There's a full summary of the legal situation(in Polish, but I'm sure google translate will manage), with legal documents supporting it(it's actually been going on in early forms since 2000, but it's the ruling from 2012 that has cemented your right as a consumer to sell on software, regardless of whether the manufacturer allows it or not)
It would just mean that enforcing all terms of that license would be impossible.
Black market, hah.
Also keep in mind that in EU re-selling software is completely legal and that's where most of these keys come from(dismantled PCs, post-lease laptops etc). I bought a 100-user licence for Microsoft SQL Server 2016 for like $1000 because the company that used to own it went into liquidation and the assets were being sold off.
In a nutshell, fraudsters buy keys from the official Factorio store with stolen credit cards. They then sell these keys on G2A and Factorio gets charged back (+fees) when the real owners of the credit cards report the transactions as fraudulent.
Ouch. The charge back fee is as much as the item.
In a world of 12% commissions (ie. Epic Games Store) the effort to sell directly wouldn't be worth it and G2A wouldn't exist.
Epic has also recently enabled keyless integration with some 3rd-party stores eg. Greenman Gaming.
That doesn't match what I've heard before, do you have a source? This site says that there is no fee to generate steam keys to sell directly, and in fact, you aren't even allowed to mark down the price of those keys. You are actually required to pocket the commission!
They still had to eat the $20 fee per fraudulent transaction and deal with the pissed off customers though.
Blaming the banks here is akin to blaming the postal service because they delivered a bomb.
This raises the bar for theft and fraud significantly compared to the credit card system, where a simple copy of the numbers on it is enough to take any amount you want.
However, almost everybody I know never uses credit cards to buy anything. Everyone I know uses debit cards.

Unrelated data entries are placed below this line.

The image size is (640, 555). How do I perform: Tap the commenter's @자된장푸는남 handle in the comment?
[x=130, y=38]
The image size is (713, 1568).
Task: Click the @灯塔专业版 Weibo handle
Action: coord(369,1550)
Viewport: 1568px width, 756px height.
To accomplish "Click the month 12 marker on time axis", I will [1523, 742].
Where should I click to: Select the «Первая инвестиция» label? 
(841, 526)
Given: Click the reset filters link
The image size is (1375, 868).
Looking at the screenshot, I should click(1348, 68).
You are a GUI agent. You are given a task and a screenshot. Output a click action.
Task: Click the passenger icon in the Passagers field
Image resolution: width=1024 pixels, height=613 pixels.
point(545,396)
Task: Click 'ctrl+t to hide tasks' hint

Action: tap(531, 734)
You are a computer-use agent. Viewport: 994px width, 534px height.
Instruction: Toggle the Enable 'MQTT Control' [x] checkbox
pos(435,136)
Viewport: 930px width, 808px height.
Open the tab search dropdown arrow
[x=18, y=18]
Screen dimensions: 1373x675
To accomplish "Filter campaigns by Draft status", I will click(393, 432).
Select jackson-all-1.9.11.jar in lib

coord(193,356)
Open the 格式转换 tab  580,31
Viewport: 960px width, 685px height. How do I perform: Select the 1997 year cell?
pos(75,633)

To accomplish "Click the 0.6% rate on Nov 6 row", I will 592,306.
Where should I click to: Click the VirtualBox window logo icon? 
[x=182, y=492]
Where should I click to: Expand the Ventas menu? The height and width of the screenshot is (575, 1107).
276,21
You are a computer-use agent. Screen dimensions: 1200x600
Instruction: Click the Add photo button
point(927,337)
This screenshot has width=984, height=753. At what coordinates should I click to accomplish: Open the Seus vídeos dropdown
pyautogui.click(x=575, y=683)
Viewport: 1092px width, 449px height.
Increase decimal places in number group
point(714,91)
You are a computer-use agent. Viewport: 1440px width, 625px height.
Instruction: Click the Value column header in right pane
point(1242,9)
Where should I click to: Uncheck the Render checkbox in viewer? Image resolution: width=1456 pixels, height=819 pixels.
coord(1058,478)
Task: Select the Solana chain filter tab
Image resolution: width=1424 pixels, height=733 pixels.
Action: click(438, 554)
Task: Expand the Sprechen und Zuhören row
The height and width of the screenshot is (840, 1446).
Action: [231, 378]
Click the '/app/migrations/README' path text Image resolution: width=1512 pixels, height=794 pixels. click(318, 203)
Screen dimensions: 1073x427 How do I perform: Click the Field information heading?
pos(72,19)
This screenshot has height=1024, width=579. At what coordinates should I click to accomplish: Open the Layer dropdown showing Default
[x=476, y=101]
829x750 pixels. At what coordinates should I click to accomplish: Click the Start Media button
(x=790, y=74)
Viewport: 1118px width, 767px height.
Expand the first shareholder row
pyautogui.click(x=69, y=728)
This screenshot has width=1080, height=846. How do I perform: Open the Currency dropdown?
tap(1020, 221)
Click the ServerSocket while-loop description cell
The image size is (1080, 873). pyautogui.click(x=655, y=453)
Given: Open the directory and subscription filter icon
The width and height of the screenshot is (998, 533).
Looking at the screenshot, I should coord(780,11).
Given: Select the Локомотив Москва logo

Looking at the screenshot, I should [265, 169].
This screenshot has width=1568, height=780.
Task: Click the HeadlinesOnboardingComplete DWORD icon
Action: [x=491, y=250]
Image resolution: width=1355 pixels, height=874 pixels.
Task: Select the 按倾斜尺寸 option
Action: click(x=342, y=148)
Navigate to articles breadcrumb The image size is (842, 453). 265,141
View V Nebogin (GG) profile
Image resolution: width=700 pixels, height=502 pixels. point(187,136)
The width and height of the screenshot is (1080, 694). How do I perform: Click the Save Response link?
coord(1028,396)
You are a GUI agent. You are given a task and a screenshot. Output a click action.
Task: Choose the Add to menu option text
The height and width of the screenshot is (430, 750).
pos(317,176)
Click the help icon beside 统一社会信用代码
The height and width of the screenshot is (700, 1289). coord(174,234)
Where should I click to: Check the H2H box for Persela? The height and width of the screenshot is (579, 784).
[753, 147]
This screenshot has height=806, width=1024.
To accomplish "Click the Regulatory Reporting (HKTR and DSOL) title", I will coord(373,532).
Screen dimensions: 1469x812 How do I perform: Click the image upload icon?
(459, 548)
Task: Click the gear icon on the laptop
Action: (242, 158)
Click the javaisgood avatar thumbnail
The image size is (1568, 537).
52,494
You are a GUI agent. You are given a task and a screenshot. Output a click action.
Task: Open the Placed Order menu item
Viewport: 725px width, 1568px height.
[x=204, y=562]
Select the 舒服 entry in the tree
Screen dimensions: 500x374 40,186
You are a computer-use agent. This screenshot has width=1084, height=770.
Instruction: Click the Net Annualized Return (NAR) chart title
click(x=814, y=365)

With the rise of contactless payments there's an argument to be made that those are still usable, but it only takes a quick call to your bank to disable that.
All Dutch banks I've seen used online require at least SMS 2FA. Payment through mobile banking apps often do not, but the process of authenticating your phone with your bank is very cumbersome even for legitimate use. In my local banking ecosystem, digital fraud only really exists in the form of phishing. I don't think I even know anyone who's ever done a chargeback.
The credit card system is horribly designed and because of compatibility reasons (and fear of change) fraud is much more common than with banking like I'm used to. I use my credit card as backup on holidays and for paying on some foreign websites but I never feel at ease entering my card details. It's ridiculous how in this day and age credit cards are still so easy to abuse.
Why? Here in America CCs give fraud protection. Debit cards only after the first $50 after a fraud charge. Banks almost always reverse CC charges.
Because Europeans are weird about this, there isn’t really any reasonable explanation.
You can absolutely use a credit card online if you get the card number, date and those last three numbers on the back. No need for a pin there.
You can even use a stolen credit card these days in physical stores, because of the Contactless Payment on most new cards. As long as you don't spend too much, you won't need the pin.
Sane solution? For merchants, maybe. For consumers, no.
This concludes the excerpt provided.